══ Material to process

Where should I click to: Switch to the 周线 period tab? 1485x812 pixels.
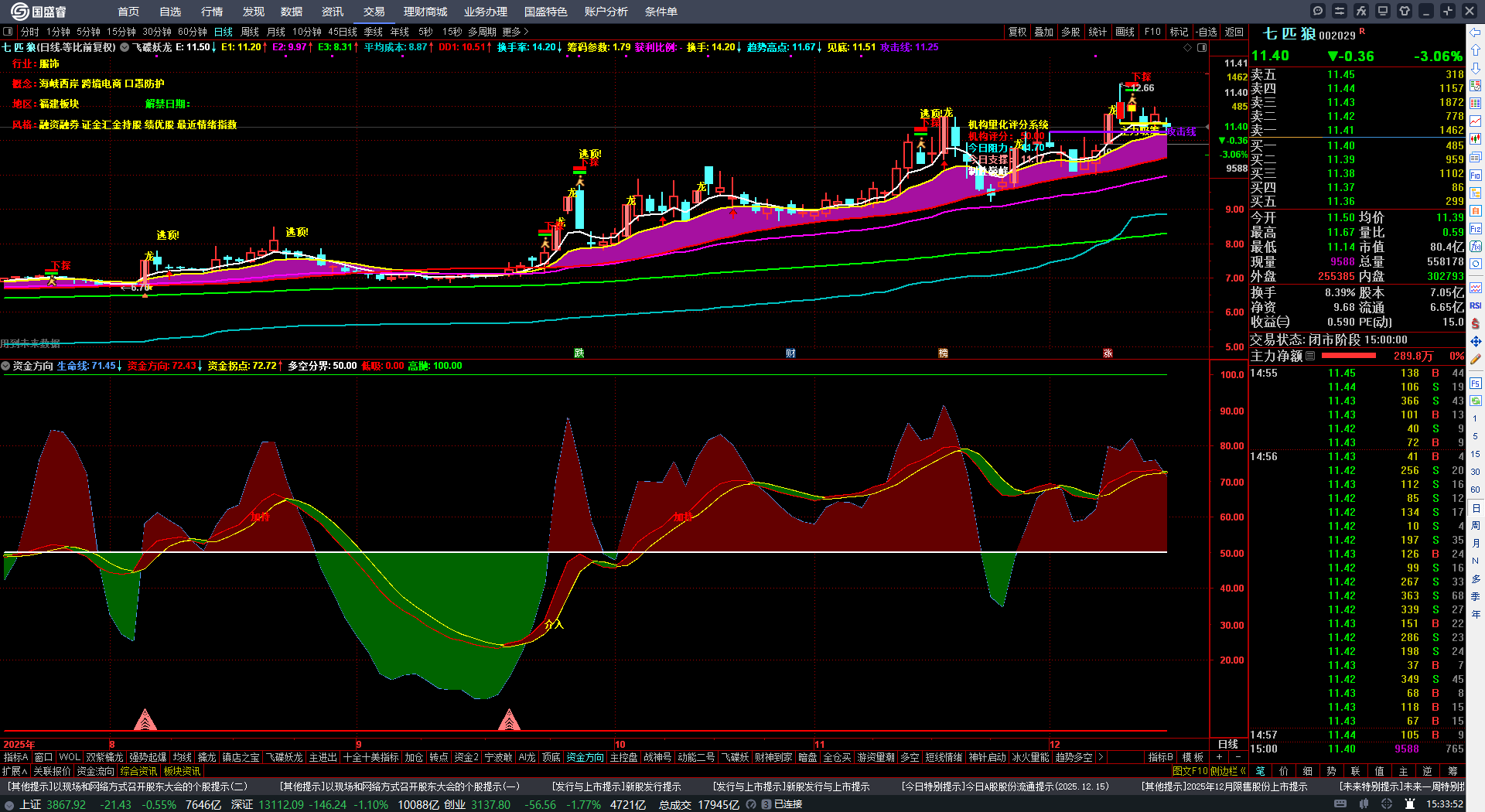coord(250,32)
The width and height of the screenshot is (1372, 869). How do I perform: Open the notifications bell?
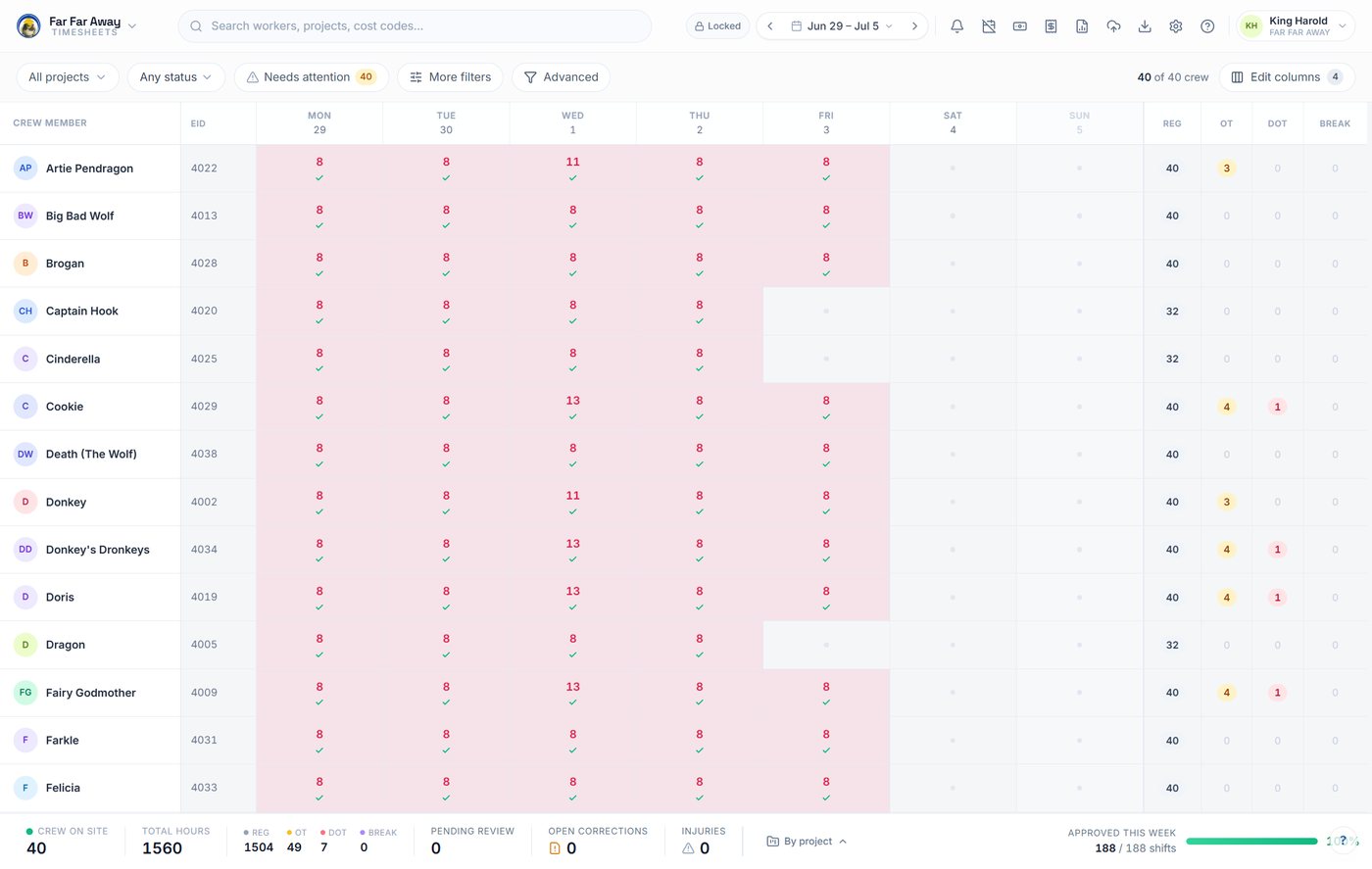coord(956,26)
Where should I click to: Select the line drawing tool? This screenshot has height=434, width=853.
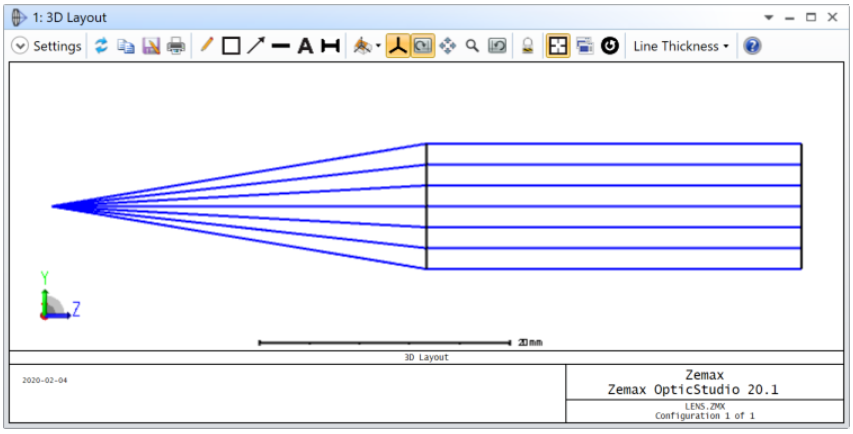[x=281, y=46]
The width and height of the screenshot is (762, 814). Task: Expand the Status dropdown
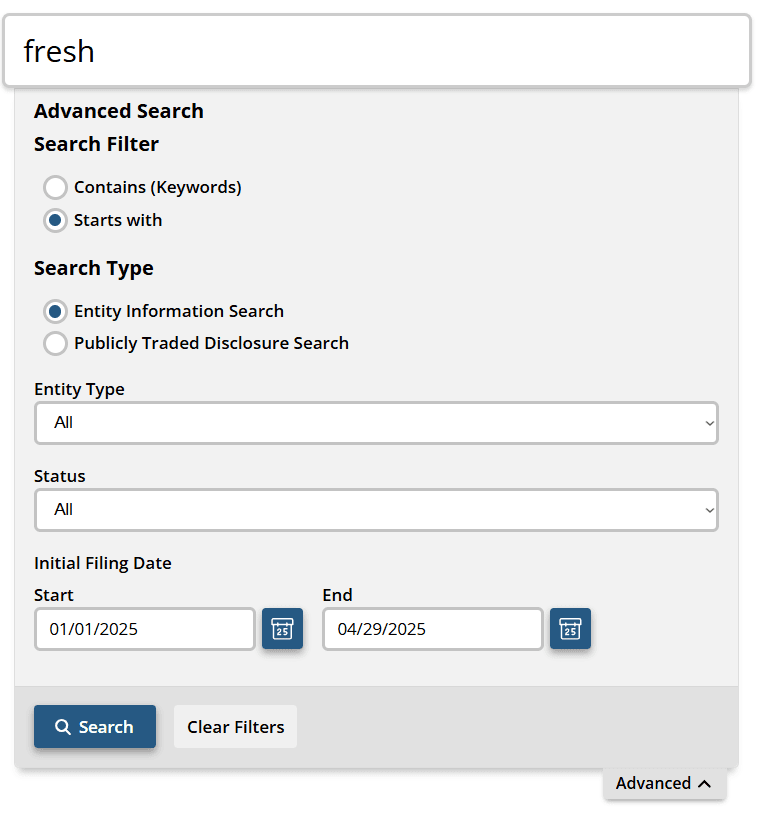pos(375,510)
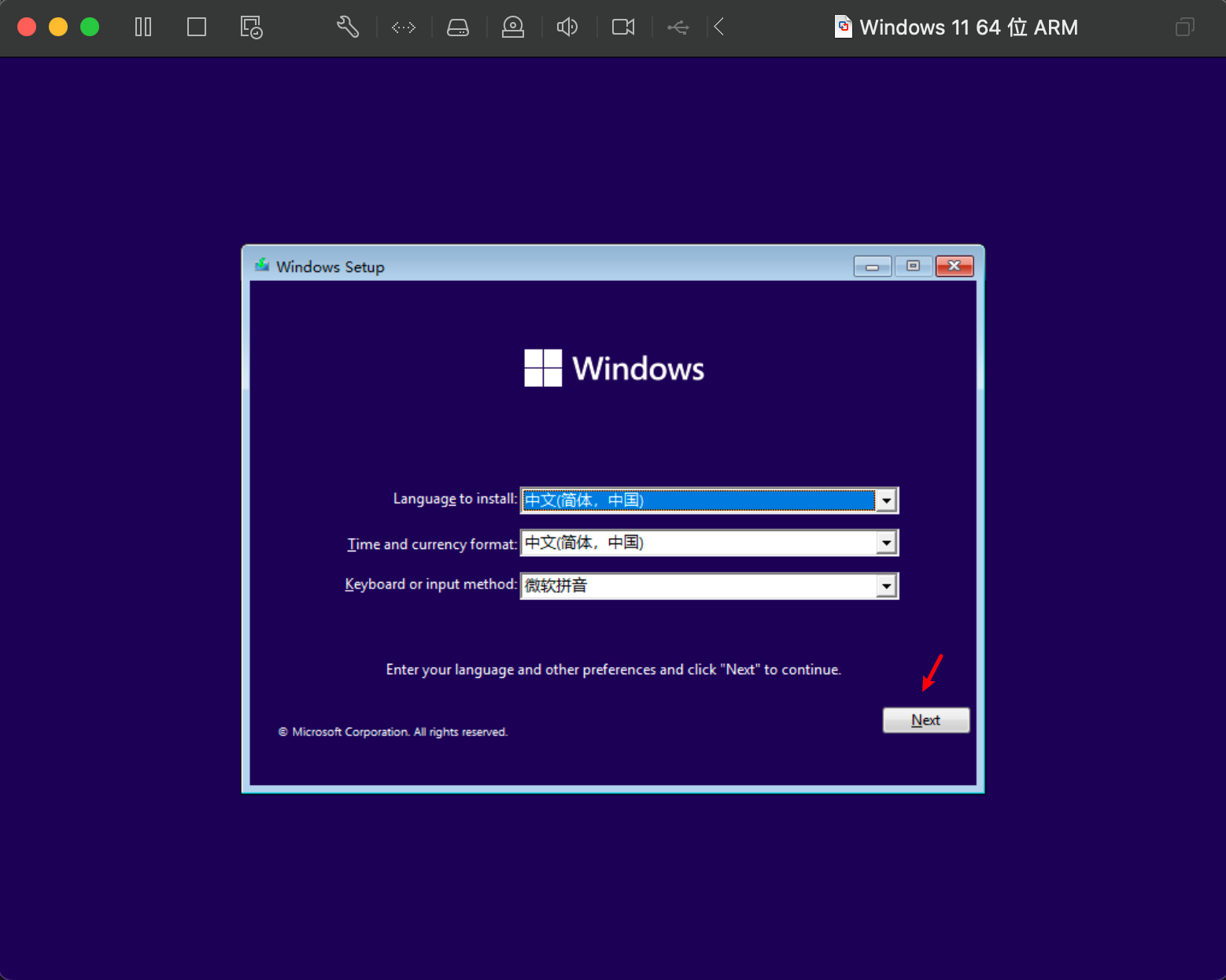
Task: Maximize the Windows Setup dialog
Action: click(913, 267)
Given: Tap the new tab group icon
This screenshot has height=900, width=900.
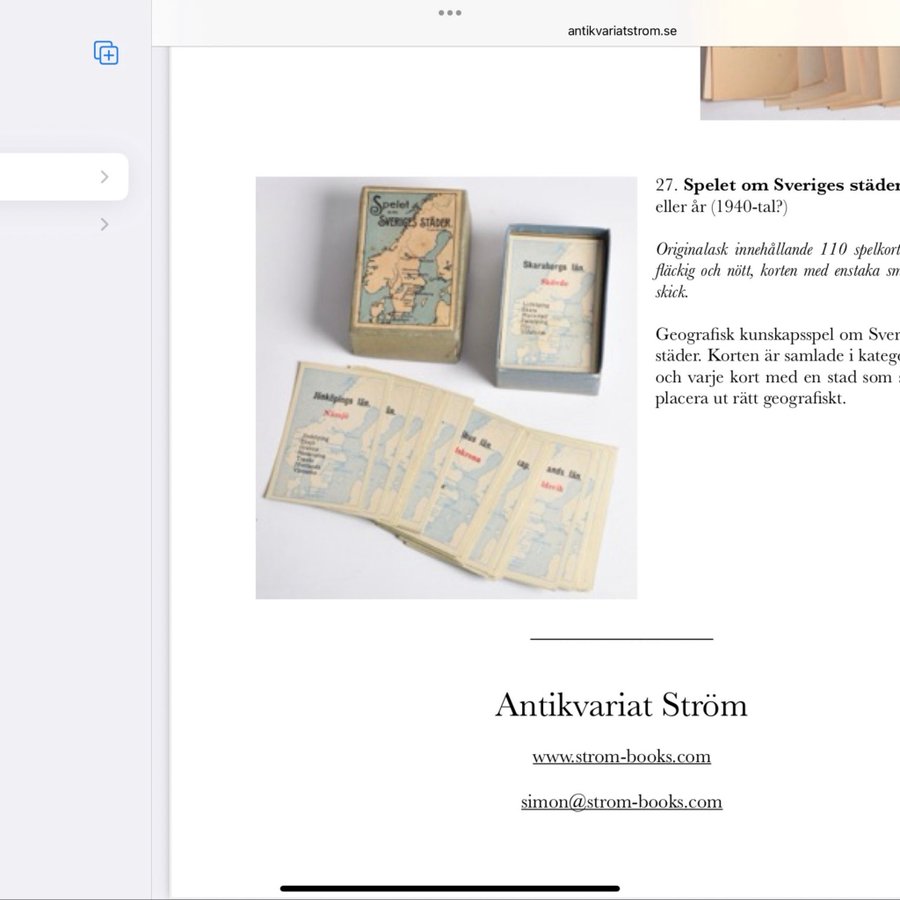Looking at the screenshot, I should 106,53.
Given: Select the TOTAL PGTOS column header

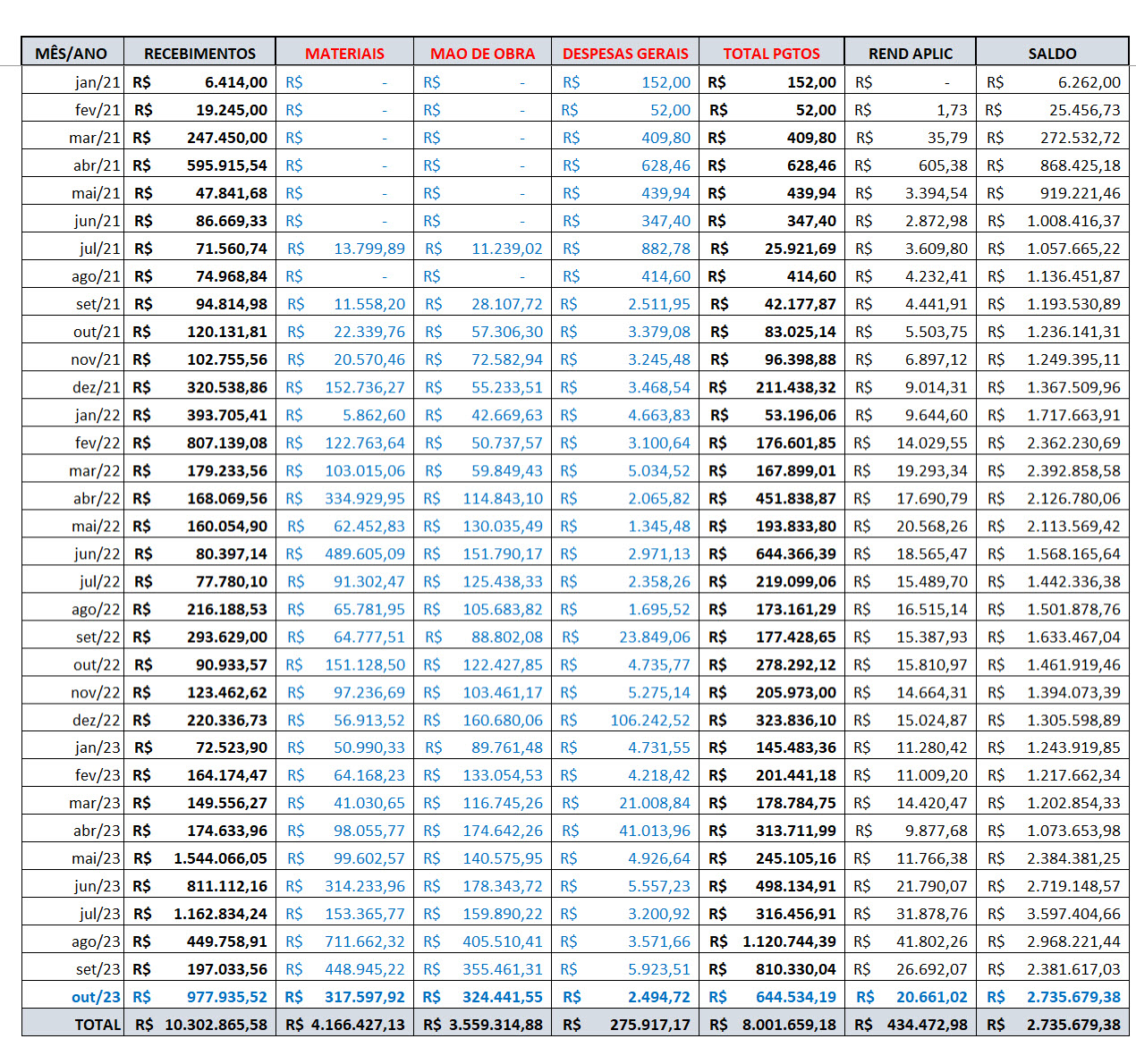Looking at the screenshot, I should [x=771, y=54].
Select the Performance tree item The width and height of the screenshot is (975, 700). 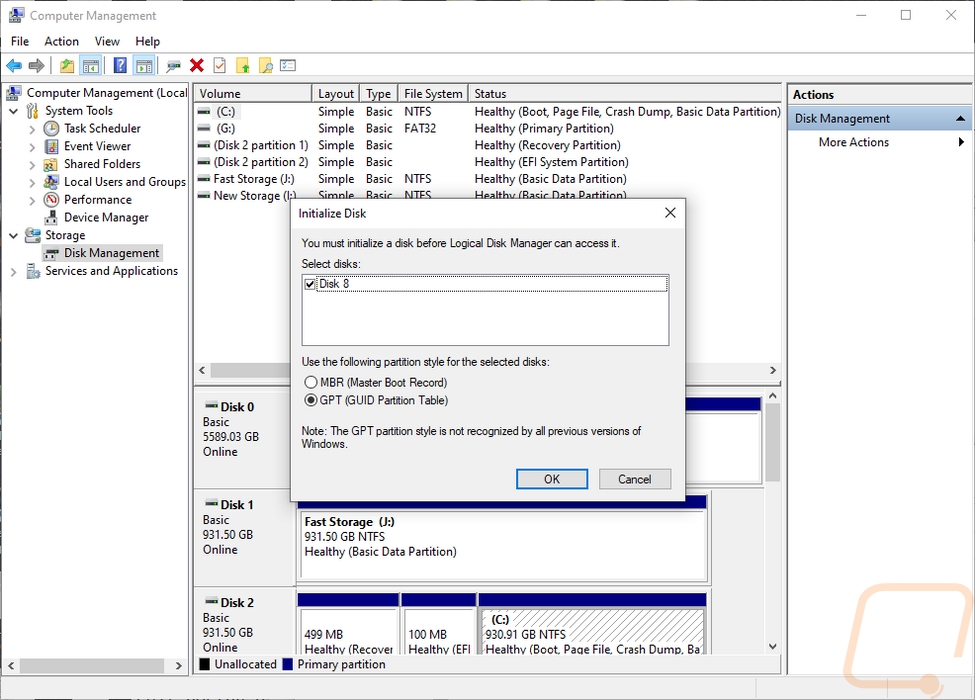pyautogui.click(x=97, y=199)
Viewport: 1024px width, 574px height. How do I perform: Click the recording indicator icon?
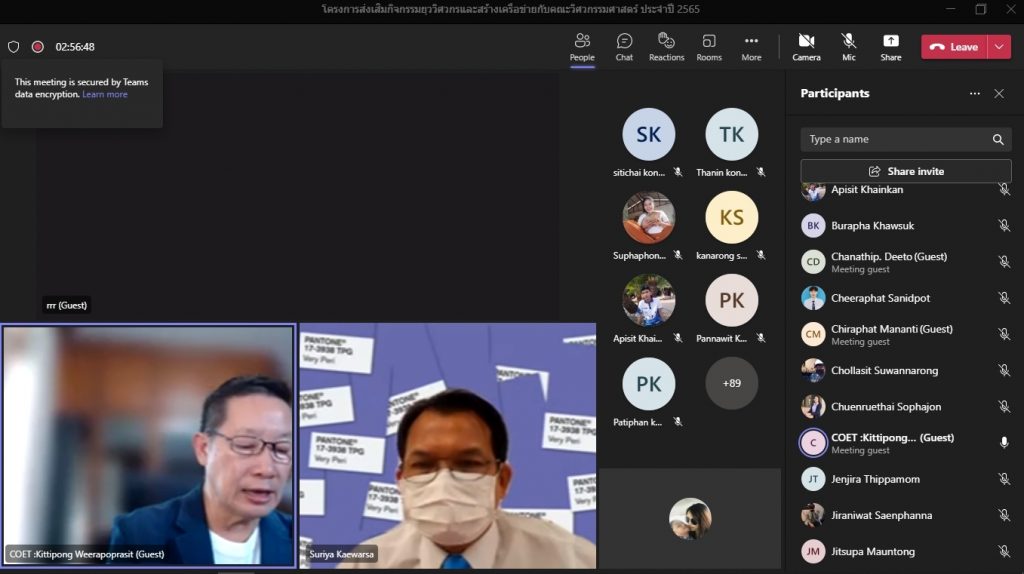[38, 47]
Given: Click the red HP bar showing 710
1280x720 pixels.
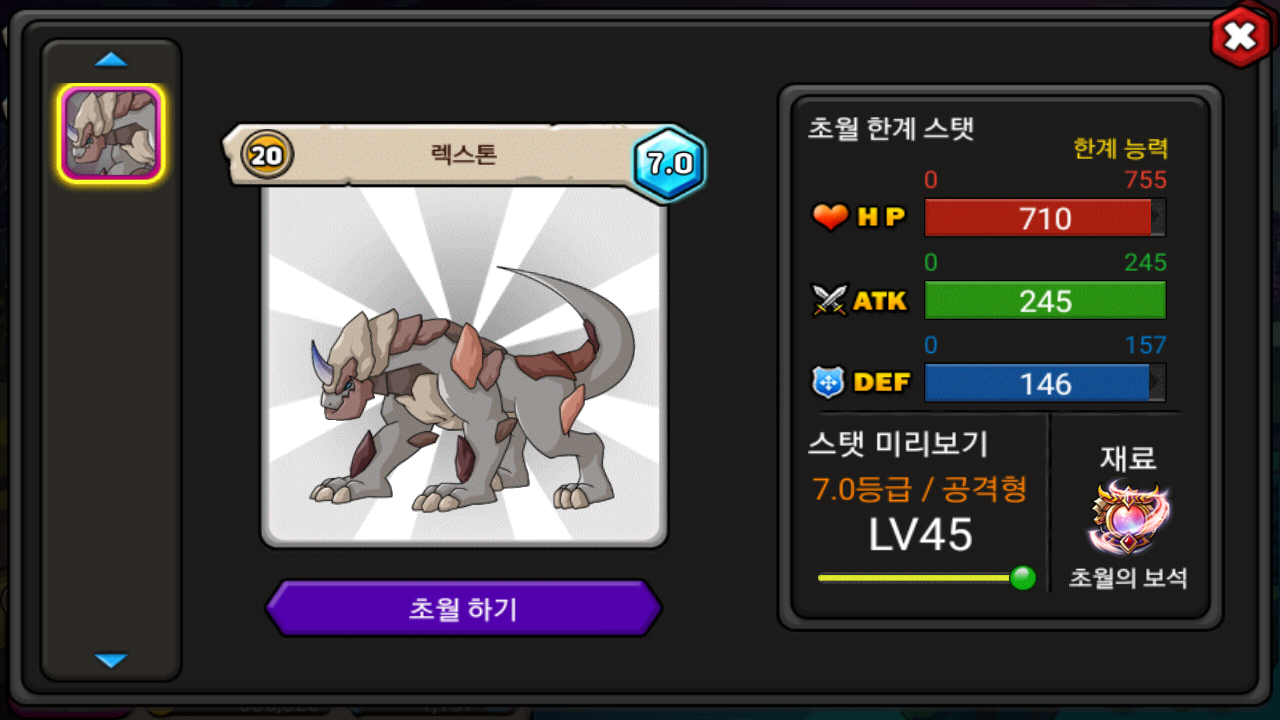Looking at the screenshot, I should click(1045, 218).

════

• **What is required**: Starting at the beginning of the listing and going on through the line with "coord(956,26)", write out those lines again, requests included, and offset every coordinate in the answers by -114. Leave the pictures out of your answer.

• **Exercise output**:
Where should I click to: Switch to the 周线 period tab? 1485x812 pixels.
coord(136,-82)
The width and height of the screenshot is (1372, 869). How do I perform: Open the notifications bell?
coord(842,-88)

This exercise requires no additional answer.